April 3rd. It must have been a Saturday because I was looking after Chloe, otherwise she would’ve been at school. A Saturday, yes, and Rosie was at work, her bustling busy-body work as a dental assistant at Dowling & McCorrister, one of the biggest, smartest practices in Nottingham. So I had Chloe. No, not sweet, angelic, utterly amenable Chloe. I had rude, petulant and defiantly uncooperative Chloe. And I was manning, as far as I ever manned anything, Erewash borough council’s mobile library. That was my job of work. Six days a week I drove the library, a creaking, swaying old Commer van weighed down with hundreds of books on their sagging shelves, from one corner of the county to the other, stopping in village car parks and schoolyards, in town centres and leafy lay-bys, parking and waiting and serving the public.

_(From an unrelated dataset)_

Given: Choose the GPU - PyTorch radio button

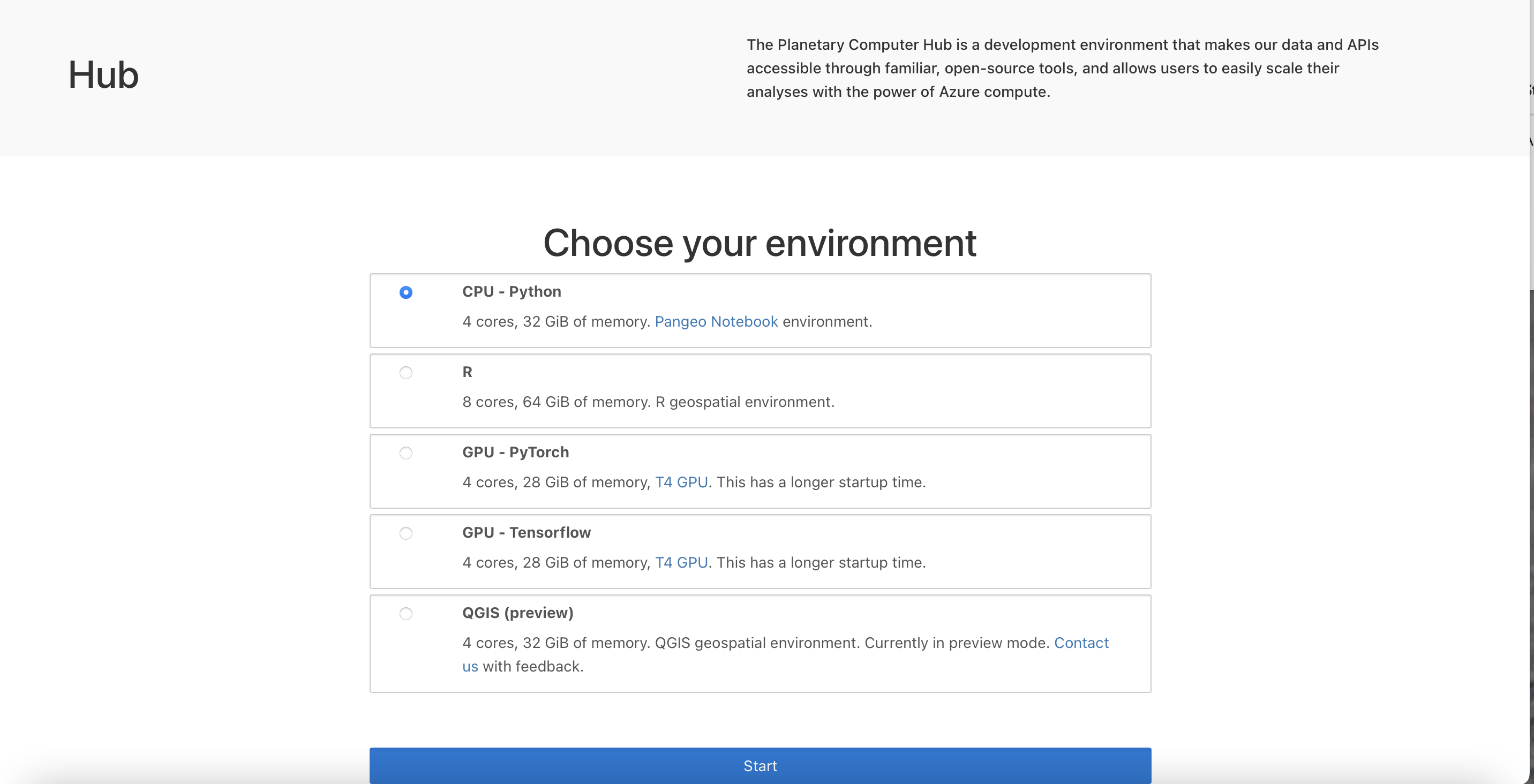Looking at the screenshot, I should click(405, 453).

My last words to Chloe, on that April afternoon? ‘Chloe, don’t do that... do you have to do that? Why are you torturing the poor thing? It’s...’

I didn’t mind the job. Five days a week I enjoyed the trundling around and the scenic stops and the odd enthusiasms of my customers. I had time, my own time. I could sit in my travelling room-full of books and brew a coffee or a mug of soup... on breezy bright days and gloomy dark days, on sparkling mornings with the door thrown open or torrential thundering afternoons with the door pulled shut and the van all cosy and steamed up... and I could read. I could fire my own enthusiasms, even if the fire was short-lived and fizzled and smouldered and went out. A dead-end, poorly-paid job, but it was alright, it was a world of my own, for five days a week.